Dans une note rendue publique par l’INS, institut national de la statistique du Cameroun, le sucre fait partie des produits ayant boosté les exportations du pays en 2025. L’INS parle d’exportations ayant explosé, atteignant 8 047 tonnes, contre seulement 512 tonnes en 2024, soit une hausse de 429 %.
Sorcellerie, car pendant que le pays exporte à coups de milliards le sucre dans la sous-région, les chiffres de l’INS parlent, pour la seule année 2025, d’importations ayant atteint 48,9 milliards de FCFA, malgré les objectifs gouvernementaux de réduction, suite à une baisse de la production locale.
De quoi s’interroger sur la notion de substitution aux importations au très stratégique ministère du Commerce, avec un ministre en poste depuis plus de 22 ans.
Installée sur plus de 18 000 hectares à Mbandjock et Nkoteng, la Sosucam, qui est le plus gros producteur de sucre du pays, se plaint sans cesse d’une baisse de production liée aux importations venues d’Amérique du Sud et du Nigeria.

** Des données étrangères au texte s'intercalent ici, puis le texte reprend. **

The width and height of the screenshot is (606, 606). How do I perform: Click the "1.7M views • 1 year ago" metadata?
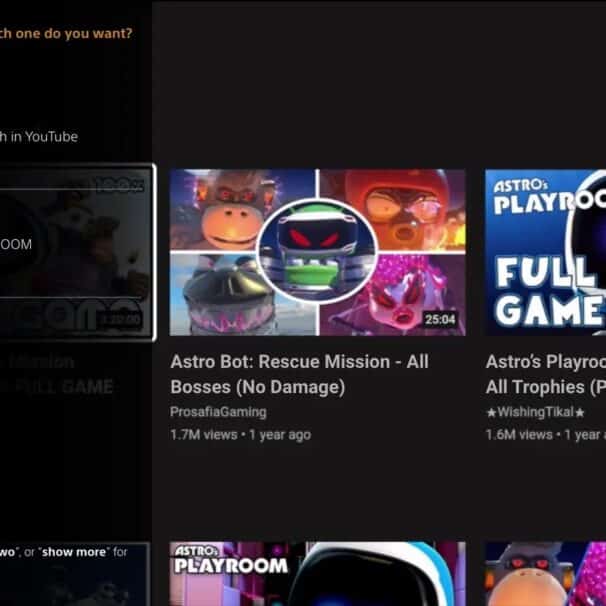[240, 434]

Au ministère du Commerce, l’on justifie l’octroi des licences d’importation par le déficit de production locale. Connaissant le coût de ces importations sur la balance des paiements, chroniquement déficitaire au Cameroun (2 145,2 milliards de FCFA en 2025), avec un impact grave sur les devises, comment le ministère du Commerce peut-il autoriser et accorder des facilités pour importer du sucre qui sera revendu dans la sous-région, occasionnant parfois des pénuries sur le marché local ?

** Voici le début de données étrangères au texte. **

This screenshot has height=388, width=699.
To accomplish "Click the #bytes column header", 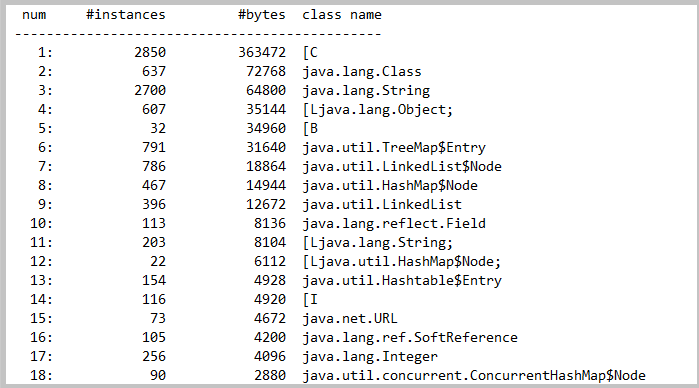I will click(262, 15).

En novembre dernier, Marc Leynaert révélait que des sucres initialement destinés au Tchad étaient stockés de manière prolongée sur le territoire camerounais (Douala et Ngaoundéré) par les importateurs, en raison du relèvement récent de la taxation douanière dans ce pays.
Économiste et ingénieur statisticien, Dieudonné Essomba décrivait le ministère du Commerce sous Luc Magloire Mbarga Atangana en ces termes :
« Le ministère du Commerce au Cameroun n’est que le ministère des prix. »

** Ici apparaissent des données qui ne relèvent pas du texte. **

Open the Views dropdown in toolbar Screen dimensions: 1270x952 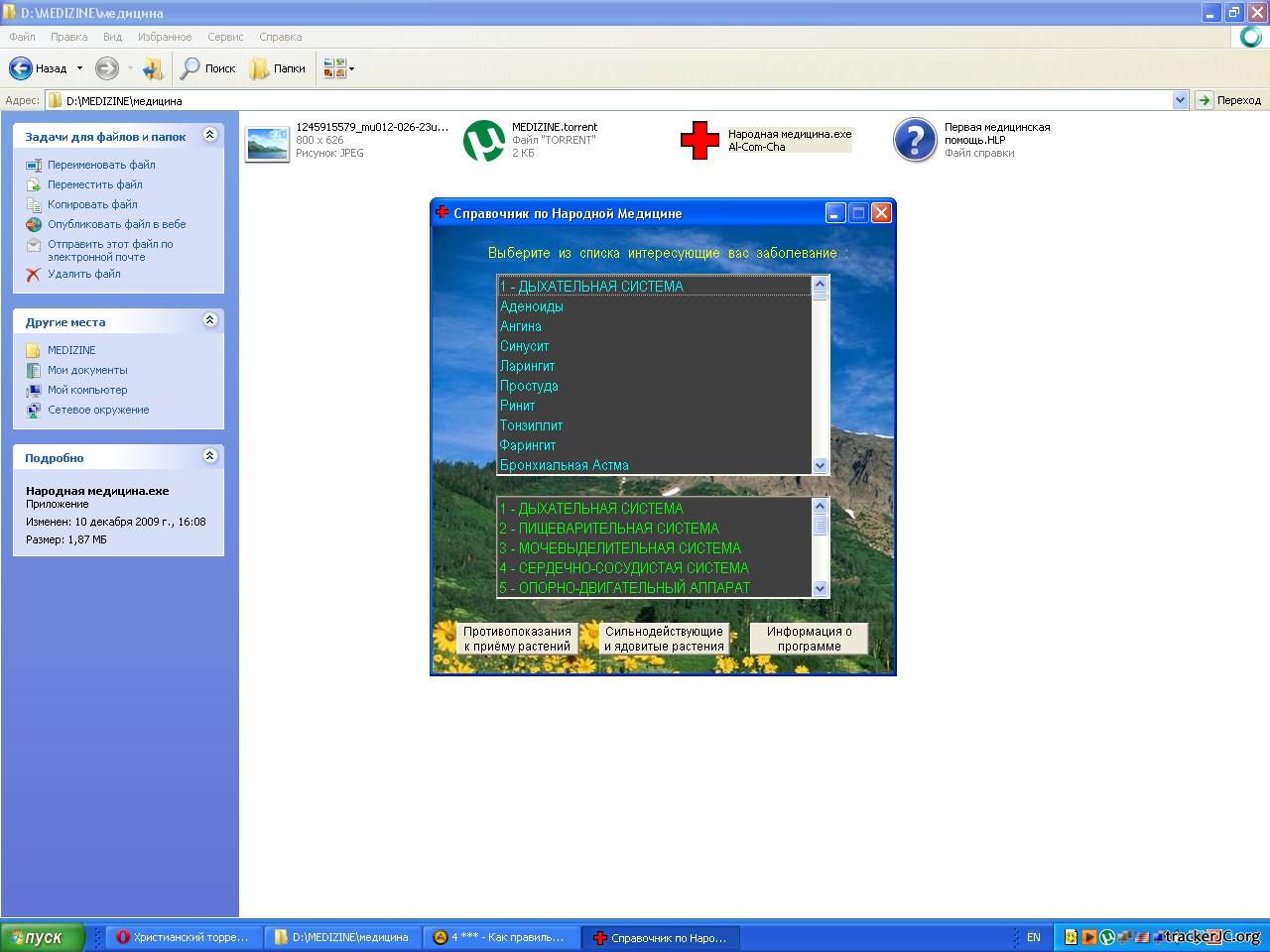pos(339,68)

L’économiste faisait le constat selon lequel ce ministère ne se fait ressentir que lorsqu’il faut « contrôler les prix », variable sur laquelle il n’a pas vraiment de contrôle, car le prix est influencé par l’offre du marché.
Car, disait-il, le ministère du Commerce se doit d’être davantage dans une démarche structurelle afin d’augmenter le niveau de revenu des populations ; par exemple, créer des marchés de commercialisation des poissons d’eau douce pour ainsi accroître la production locale et augmenter le niveau de revenu des producteurs.